● **Given instruction**: Find each line in the records that contains the word "This" and copy those lines.

(Items drawn from a data source)
>>>
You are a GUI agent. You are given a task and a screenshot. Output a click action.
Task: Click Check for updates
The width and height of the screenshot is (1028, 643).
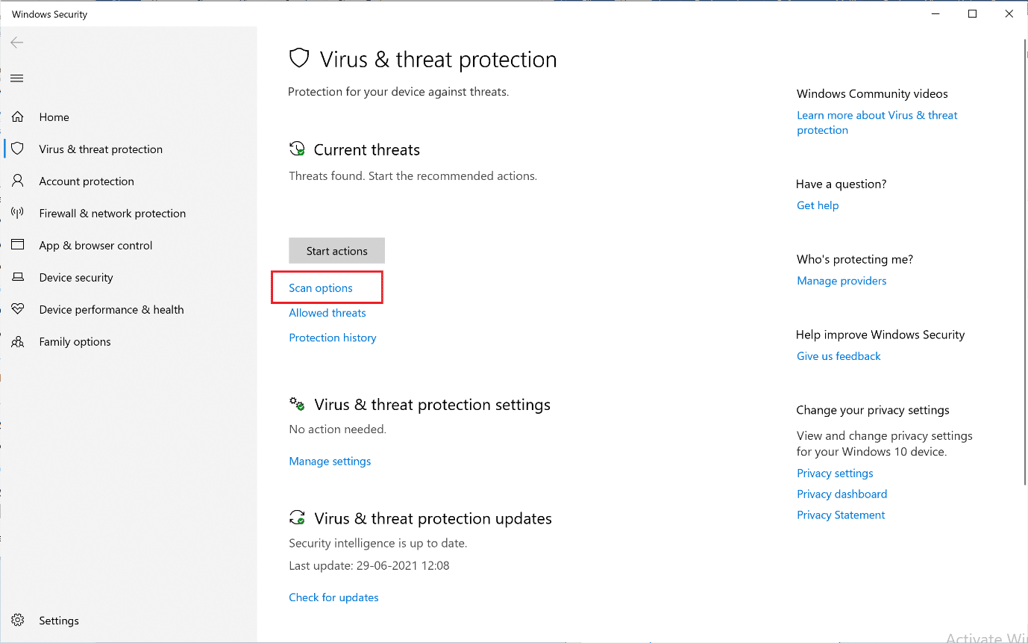tap(333, 597)
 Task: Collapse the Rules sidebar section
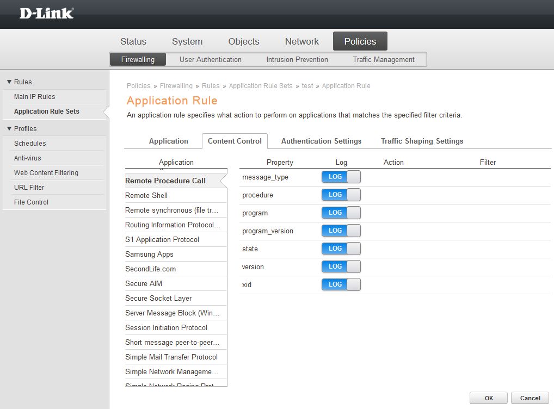coord(9,82)
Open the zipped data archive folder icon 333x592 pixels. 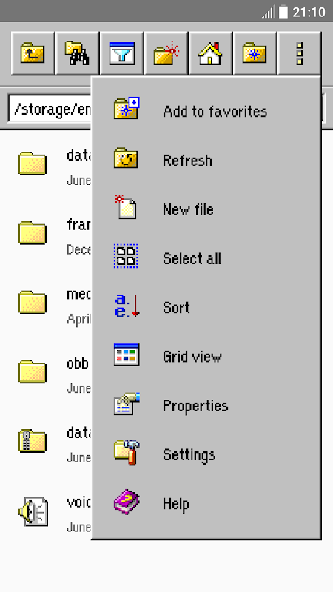pyautogui.click(x=33, y=441)
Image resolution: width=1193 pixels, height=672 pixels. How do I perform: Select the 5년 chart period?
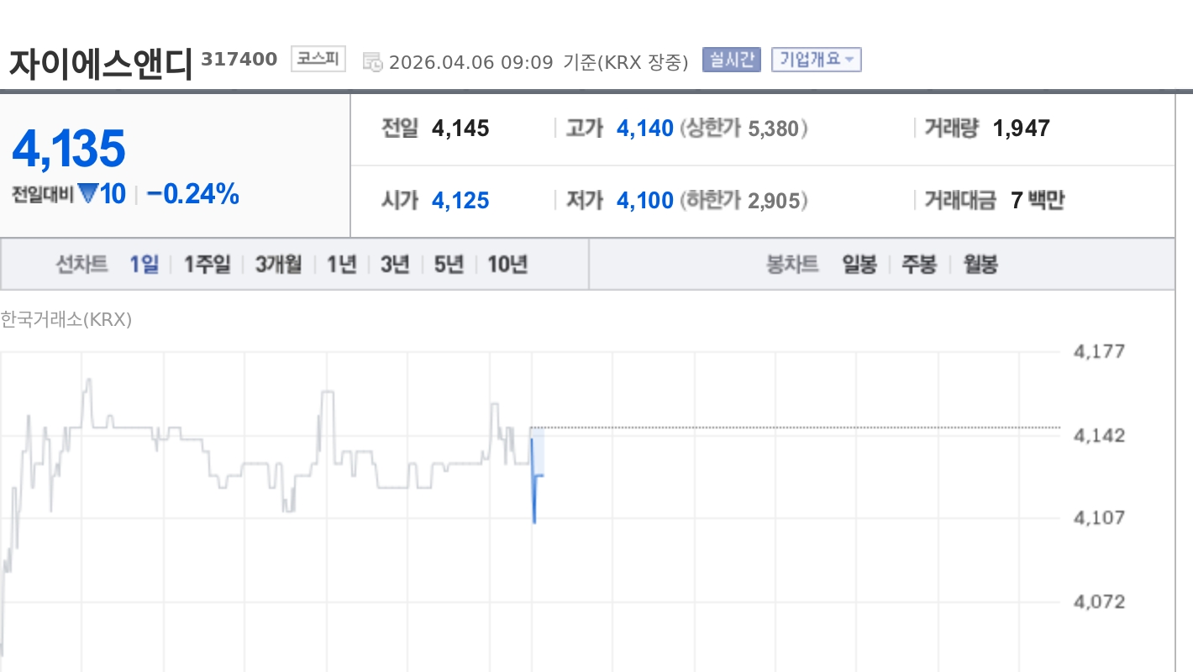(446, 264)
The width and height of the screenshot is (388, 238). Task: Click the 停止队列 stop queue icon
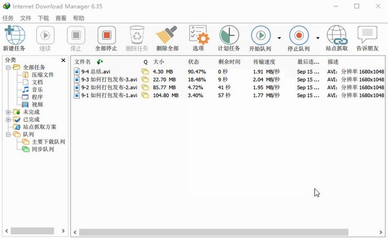pos(299,36)

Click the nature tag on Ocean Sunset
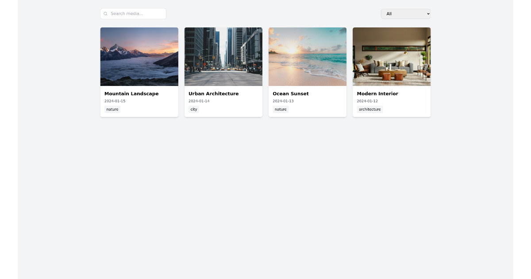[x=281, y=109]
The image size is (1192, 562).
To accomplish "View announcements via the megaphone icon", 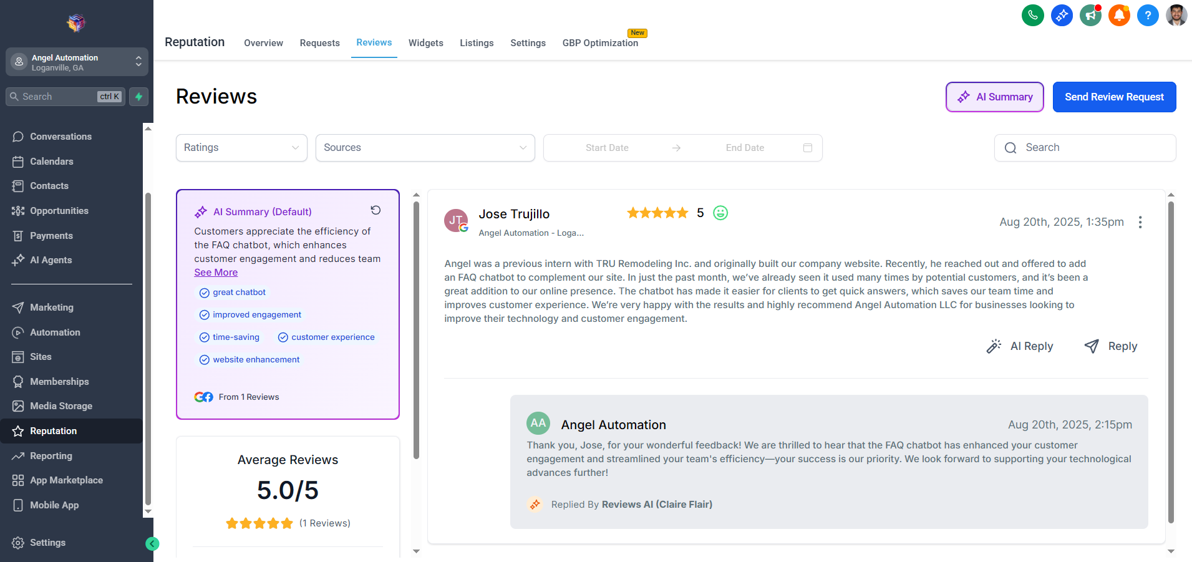I will coord(1090,15).
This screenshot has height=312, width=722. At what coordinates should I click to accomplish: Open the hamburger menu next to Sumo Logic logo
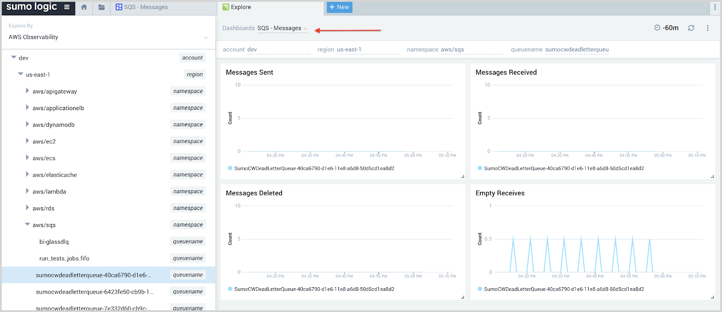[x=67, y=7]
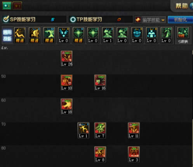Click the 初始化 reset button
This screenshot has height=167, width=193.
click(180, 20)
<<<
● **Correct response**:
This screenshot has height=312, width=722. At what coordinates should I click to accomplish: Open the hamburger menu next to Sumo Logic logo
This screenshot has height=167, width=193.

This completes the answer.